━━━ Material shown ━━━
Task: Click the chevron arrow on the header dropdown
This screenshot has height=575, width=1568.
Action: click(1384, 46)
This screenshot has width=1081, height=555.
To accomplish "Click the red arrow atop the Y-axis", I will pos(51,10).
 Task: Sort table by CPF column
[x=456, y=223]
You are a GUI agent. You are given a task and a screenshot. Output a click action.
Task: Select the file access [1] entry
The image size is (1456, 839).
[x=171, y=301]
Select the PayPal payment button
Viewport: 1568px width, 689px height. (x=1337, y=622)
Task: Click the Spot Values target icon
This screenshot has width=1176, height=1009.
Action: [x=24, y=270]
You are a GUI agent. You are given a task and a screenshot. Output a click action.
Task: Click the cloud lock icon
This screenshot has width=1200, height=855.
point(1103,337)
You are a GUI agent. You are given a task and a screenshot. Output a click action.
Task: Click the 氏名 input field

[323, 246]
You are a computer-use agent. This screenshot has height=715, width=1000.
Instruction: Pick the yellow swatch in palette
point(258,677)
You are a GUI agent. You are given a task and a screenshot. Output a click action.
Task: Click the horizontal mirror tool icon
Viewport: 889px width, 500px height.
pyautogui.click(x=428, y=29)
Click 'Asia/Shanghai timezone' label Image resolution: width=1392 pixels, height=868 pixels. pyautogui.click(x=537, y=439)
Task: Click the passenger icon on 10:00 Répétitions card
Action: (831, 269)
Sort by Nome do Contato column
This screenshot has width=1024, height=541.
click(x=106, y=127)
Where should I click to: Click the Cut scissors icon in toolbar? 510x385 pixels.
━━━
What is being asked: Retype the whole listing above. Please keep it exact.

Solution:
Task: Click the chevron arrow on the header dropdown
This screenshot has height=575, width=1568.
Action: click(1384, 46)
This screenshot has width=1081, height=555.
To accomplish "Click the red arrow atop the Y-axis", I will pos(51,10).
 Task: Sort table by CPF column
[x=456, y=223]
You are a GUI agent. You are given a task and a screenshot. Output a click action.
Task: Select the file access [1] entry
The image size is (1456, 839).
[x=171, y=301]
Select the PayPal payment button
Viewport: 1568px width, 689px height. (x=1337, y=622)
Task: Click the Spot Values target icon
This screenshot has width=1176, height=1009.
Action: [x=24, y=270]
You are a GUI agent. You are given a task and a screenshot. Output a click action.
Task: Click the cloud lock icon
This screenshot has width=1200, height=855.
point(1103,337)
You are a GUI agent. You are given a task and a screenshot. Output a click action.
Task: Click the 氏名 input field

[323, 246]
You are a computer-use agent. This screenshot has height=715, width=1000.
Instruction: Pick the yellow swatch in palette
point(258,677)
You are a GUI agent. You are given a task and a screenshot. Output a click action.
Task: Click the horizontal mirror tool icon
Viewport: 889px width, 500px height.
pyautogui.click(x=428, y=29)
Click 'Asia/Shanghai timezone' label Image resolution: width=1392 pixels, height=868 pixels. pyautogui.click(x=537, y=439)
Task: Click the passenger icon on 10:00 Répétitions card
Action: (831, 269)
Sort by Nome do Contato column
This screenshot has width=1024, height=541.
click(x=106, y=127)
Where should I click to: Click the Cut scissors icon in toolbar? 510x385 pixels.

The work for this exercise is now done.